Na podstawie wyników ze wszystkich zestawów danych nie ma ostatecznego zwycięzcy między uczeniem wrażliwym pod względem kosztów, nadpróbkowaniem i podpróbkowaniem

Następnie próbują zrozumieć, które kryteria w zestawach danych mogą wskazywać, która technika jest lepiej dopasowana.

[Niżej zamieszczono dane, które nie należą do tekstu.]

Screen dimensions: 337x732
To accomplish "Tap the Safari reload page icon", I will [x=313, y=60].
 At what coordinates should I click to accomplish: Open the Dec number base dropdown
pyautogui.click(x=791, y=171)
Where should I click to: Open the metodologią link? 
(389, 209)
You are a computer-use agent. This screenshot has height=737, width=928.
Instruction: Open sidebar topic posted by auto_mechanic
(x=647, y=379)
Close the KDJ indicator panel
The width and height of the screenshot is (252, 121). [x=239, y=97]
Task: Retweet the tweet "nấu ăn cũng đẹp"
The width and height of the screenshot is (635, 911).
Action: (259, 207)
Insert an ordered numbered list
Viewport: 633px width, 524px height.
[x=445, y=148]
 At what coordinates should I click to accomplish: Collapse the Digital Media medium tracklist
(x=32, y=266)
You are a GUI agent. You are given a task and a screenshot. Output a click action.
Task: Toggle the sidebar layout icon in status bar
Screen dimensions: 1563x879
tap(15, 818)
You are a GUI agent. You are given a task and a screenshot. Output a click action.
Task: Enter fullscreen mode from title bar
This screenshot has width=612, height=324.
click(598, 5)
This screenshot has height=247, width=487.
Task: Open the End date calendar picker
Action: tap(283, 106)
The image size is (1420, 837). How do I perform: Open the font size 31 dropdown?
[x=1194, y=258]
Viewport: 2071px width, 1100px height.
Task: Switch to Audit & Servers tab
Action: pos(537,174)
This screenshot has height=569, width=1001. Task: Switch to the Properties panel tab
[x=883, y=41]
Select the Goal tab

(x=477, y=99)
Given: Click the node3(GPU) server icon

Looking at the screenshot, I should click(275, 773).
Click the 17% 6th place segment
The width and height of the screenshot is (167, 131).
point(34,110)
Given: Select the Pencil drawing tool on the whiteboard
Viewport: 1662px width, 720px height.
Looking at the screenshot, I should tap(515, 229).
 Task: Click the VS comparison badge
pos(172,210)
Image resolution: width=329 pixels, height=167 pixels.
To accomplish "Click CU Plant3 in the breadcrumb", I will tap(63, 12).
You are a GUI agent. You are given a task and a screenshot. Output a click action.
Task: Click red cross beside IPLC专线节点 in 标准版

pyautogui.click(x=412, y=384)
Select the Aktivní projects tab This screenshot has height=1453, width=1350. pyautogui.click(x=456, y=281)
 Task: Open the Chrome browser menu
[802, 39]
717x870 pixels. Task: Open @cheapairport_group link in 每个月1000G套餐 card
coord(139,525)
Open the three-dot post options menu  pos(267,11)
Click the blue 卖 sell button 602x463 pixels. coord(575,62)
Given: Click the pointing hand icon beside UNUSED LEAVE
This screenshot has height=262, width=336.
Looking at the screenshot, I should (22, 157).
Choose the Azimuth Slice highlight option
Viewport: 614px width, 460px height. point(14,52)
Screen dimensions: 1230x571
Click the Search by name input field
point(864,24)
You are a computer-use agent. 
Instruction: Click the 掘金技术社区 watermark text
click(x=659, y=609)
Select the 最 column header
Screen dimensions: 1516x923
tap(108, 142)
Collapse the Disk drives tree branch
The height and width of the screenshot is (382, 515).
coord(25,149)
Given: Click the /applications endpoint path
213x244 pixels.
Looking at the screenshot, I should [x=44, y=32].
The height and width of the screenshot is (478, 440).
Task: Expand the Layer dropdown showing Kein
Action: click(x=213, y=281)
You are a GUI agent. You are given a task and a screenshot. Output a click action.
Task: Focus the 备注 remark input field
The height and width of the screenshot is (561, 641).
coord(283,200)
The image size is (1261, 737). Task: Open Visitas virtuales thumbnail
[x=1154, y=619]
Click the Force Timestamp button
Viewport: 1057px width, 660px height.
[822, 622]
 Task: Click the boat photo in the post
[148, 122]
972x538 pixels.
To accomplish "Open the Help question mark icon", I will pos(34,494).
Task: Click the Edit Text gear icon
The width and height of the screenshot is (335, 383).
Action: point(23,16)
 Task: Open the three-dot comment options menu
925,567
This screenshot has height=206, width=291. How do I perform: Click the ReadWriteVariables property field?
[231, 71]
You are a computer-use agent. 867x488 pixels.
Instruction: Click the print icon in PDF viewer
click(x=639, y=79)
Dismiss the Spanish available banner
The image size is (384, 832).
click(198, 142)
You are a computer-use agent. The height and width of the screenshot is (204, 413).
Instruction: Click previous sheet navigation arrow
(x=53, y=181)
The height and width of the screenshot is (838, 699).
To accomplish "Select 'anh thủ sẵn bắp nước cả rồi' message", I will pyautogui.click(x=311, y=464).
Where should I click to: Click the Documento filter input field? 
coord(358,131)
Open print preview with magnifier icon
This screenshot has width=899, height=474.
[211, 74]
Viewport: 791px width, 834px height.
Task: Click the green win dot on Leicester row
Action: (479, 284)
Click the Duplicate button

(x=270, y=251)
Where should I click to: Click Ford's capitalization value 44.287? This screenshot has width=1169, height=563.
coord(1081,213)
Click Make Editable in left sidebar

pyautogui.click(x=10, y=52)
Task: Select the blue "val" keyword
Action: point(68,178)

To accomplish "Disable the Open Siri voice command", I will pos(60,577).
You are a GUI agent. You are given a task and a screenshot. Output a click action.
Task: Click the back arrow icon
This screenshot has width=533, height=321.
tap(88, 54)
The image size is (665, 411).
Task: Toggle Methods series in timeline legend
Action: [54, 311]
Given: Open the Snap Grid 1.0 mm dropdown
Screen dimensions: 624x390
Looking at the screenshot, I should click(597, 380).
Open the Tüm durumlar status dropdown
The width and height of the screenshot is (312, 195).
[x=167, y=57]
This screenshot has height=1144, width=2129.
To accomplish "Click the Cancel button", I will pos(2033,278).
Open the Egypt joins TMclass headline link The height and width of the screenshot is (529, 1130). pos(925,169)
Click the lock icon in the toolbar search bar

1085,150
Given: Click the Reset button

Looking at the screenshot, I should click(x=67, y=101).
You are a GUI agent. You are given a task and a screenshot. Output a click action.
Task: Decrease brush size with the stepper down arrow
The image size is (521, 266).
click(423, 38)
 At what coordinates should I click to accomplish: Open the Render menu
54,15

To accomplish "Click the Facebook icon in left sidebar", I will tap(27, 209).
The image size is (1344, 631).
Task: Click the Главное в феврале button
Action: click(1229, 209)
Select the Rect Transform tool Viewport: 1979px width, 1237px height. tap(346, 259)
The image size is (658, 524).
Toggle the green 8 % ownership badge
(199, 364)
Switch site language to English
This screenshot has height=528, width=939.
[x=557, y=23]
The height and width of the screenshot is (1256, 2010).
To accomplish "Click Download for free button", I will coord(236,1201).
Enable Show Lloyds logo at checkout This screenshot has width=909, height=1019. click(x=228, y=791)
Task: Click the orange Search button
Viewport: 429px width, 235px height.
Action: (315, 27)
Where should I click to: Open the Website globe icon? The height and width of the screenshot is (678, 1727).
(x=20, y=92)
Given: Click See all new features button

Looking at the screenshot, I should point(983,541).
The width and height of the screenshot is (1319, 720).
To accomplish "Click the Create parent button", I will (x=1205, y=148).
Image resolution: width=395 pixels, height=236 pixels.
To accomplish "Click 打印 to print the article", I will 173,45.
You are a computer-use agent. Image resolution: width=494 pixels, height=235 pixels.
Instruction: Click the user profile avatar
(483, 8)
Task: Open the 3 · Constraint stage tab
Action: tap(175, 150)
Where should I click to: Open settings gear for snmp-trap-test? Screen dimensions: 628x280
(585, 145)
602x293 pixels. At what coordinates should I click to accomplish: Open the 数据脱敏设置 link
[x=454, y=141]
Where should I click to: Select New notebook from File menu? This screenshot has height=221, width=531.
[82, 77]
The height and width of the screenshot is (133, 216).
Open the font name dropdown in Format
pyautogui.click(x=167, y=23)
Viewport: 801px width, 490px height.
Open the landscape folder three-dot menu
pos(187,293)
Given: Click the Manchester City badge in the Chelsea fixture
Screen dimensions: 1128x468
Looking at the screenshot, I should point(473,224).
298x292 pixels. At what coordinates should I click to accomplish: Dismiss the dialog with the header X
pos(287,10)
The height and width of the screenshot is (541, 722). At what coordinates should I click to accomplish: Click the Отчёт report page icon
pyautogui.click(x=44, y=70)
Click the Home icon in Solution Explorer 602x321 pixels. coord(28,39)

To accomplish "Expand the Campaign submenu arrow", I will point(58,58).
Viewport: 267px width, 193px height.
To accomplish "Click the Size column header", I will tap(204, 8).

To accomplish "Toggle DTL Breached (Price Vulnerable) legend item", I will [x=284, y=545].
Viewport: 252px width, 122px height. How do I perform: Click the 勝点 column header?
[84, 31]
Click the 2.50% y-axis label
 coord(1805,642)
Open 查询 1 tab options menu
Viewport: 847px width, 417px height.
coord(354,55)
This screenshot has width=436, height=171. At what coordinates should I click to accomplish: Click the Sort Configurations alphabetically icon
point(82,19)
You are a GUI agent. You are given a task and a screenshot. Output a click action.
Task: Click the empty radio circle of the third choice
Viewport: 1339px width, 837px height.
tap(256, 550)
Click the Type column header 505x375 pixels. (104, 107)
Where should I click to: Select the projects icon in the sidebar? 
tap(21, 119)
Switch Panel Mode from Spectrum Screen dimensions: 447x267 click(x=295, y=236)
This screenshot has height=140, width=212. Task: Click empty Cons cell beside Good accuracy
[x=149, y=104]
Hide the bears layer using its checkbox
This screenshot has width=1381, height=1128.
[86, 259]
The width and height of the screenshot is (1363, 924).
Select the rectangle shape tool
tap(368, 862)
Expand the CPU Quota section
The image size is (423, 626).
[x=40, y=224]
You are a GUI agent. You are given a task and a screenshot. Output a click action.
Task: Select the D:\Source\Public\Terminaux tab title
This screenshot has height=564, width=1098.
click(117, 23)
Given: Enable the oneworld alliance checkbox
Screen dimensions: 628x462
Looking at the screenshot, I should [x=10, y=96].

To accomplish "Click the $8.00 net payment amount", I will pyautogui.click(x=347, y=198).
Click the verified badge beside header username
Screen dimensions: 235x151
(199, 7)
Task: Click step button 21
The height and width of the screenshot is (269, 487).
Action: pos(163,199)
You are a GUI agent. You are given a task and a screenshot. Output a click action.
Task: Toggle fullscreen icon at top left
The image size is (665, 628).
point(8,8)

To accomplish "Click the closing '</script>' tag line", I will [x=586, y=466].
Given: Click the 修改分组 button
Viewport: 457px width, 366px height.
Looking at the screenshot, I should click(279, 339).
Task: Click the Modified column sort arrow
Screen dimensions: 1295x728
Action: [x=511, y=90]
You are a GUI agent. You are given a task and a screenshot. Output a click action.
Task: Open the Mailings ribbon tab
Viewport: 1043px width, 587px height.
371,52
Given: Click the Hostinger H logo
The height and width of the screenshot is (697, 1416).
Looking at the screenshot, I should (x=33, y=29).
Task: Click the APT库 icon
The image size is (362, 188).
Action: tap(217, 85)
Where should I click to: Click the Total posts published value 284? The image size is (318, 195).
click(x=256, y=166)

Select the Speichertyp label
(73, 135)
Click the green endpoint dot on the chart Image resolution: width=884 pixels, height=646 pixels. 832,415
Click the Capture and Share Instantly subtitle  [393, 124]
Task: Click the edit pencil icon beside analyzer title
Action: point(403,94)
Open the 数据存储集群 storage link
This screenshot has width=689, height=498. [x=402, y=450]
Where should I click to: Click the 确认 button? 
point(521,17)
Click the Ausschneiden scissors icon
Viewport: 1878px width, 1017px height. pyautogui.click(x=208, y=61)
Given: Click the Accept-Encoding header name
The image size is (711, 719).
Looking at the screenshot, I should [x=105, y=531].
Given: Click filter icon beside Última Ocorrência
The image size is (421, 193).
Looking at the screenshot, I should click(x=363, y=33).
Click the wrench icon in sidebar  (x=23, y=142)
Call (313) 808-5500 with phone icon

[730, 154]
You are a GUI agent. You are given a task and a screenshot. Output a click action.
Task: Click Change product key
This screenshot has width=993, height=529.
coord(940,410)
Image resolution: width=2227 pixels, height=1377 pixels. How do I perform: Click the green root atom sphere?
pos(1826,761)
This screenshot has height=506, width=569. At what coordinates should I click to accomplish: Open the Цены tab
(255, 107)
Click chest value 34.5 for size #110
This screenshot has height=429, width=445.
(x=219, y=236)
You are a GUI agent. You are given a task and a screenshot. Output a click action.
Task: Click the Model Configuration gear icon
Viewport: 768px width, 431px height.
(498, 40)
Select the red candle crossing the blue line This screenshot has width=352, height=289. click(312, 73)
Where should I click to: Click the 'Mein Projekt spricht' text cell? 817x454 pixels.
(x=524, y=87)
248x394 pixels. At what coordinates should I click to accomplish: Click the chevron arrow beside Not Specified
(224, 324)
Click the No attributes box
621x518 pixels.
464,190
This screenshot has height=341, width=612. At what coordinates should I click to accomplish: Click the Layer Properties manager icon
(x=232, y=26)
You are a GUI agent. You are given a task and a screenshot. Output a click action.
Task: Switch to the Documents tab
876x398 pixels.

Zauważają również, że SMOTE może przynieść pewne ulepszenia:

Istnieje wiele ulepszeń, które ludzie wprowadzili, aby poprawić skuteczność próbkowania. Niektóre z tych ulepszeń obejmują wprowadzenie nowych przykładów „syntetycznych”, gdy nadpróbkowanie [5 -> SMOTE], usuwanie mniej użytecznych przykładów większościowej klasy, gdy undersampling [11] oraz stosowanie wielu podprób, gdy undersampling, taki jak każdy przykład, jest używany w co najmniej jednym podpróbka [3]. Chociaż techniki te zostały porównane z nadpróbkowaniem i podpróbkowaniem, zasadniczo nie zostały one porównane z algorytmami uczenia wrażliwymi na koszty. Warto byłoby to studiować w przyszłości.


{1} Weiss, Gary M., Kate McCarthy i Bibi Zabar. „Uczenie się z uwzględnieniem kosztów a pobieranie próbek: Który sposób najlepiej radzi sobie z klasami niezrównoważonymi o nierównych kosztach błędów?” DMIN 7 (2007): 35–41. https://scholar.google.com/scholar?cluster=10779872536070567255&hl=pl&as_sdt=0,22 ; https://pdfs.semanticscholar.org/9908/404807bf6b63e05e5345f02bcb23cc739ebd.pdf


2
Kiedy mówisz „algorytm uczenia wrażliwego na koszty”, czy mój mózg powinien pomyśleć „karać klasy o wysokiej częstotliwości występowania i być może przypisywać większą wagę klasom o niskiej częstotliwości”? Czy ta koncepcja jest równoważna przypisywaniu wag klas?
Jarad
Korzystając z naszej strony potwierdzasz, że przeczytałeś(-aś) i rozumiesz nasze zasady używania plików cookie i zasady ochrony prywatności.
Licensed under cc by-sa 3.0 with attribution required.